That's because you hold out for the ones with the flowing dress falling off both shoulders, right?


----------



## Bob Mayer (Feb 20, 2011)

My only rule is to read whatever my wife tells me to.  Beyond that, I don't discriminate.  I think rules such as no book newer than 50 years makes little sense.  In fact, I regularly follow the three rules of rule breaking:
1.  Know the rule
2.  Have a good reason for breaking the rule
3.  Take responsibility for breaking the rule


----------



## NogDog (May 1, 2009)

R. H. Watson said:


> Don't judge a book by its cover. Not original, not new, but it works for me.

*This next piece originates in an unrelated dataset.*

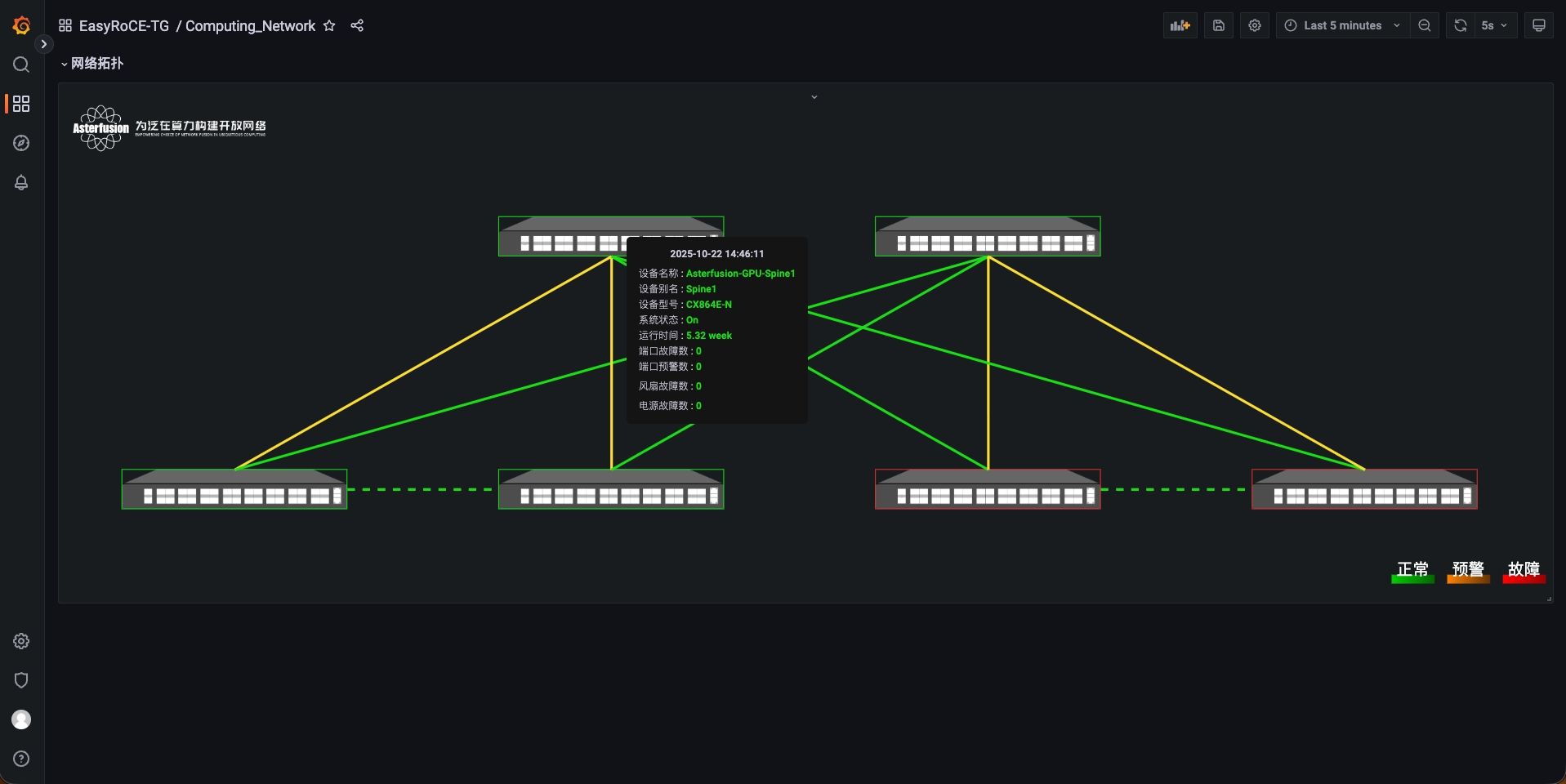Star the Computing_Network dashboard
This screenshot has height=784, width=1566.
coord(329,25)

Unless it's a picture of a bare-chested hunk staring longingly into the eyes of a lady in a flowing dress that's falling off of one shoulder.


----------



## R. H. Watson (Feb 2, 2011)

NogDog said:


> Unless it's a picture of a bare-chested hunk staring longingly into the eyes of a lady in a flowing dress that's falling off of one shoulder.


Ha ha.

Actually I just read my first paranormal romance. It was, "In the Dark of Dreams," by Marjorie M. Liu. The cover shows a bare-backed hunk of a merman staring longingly into the averted eyes of a lady in a flowing dress that's falling off one of her shoulders. It was a pretty good action story that spent more time in the heads and emotions of the two lead character's than most action stories. Both leads were much more interesting, smart, and capable than the cover suggests. I'll be reading more of the genre.


----------



## NogDog (May 1, 2009)

Aha! The exception that proves the rule!


----------



## Ann in Arlington (Oct 27, 2008)

R. H. Watson said:


> Ha ha.
> 
> Actually I just read my first paranormal romance. It was, "In the Dark of Dreams," by Marjorie M. Liu. The cover shows a bare-backed hunk of a merman staring longingly into the averted eyes of a lady in a flowing dress that's falling off one of her shoulders. It was a pretty good action story that spent more time in the heads and emotions of the two lead character's than most action stories. Both leads were much more interesting, smart, and capable than the cover suggests. I'll be reading more of the genre.





NogDog said:


> Aha! The exception that proves the rule!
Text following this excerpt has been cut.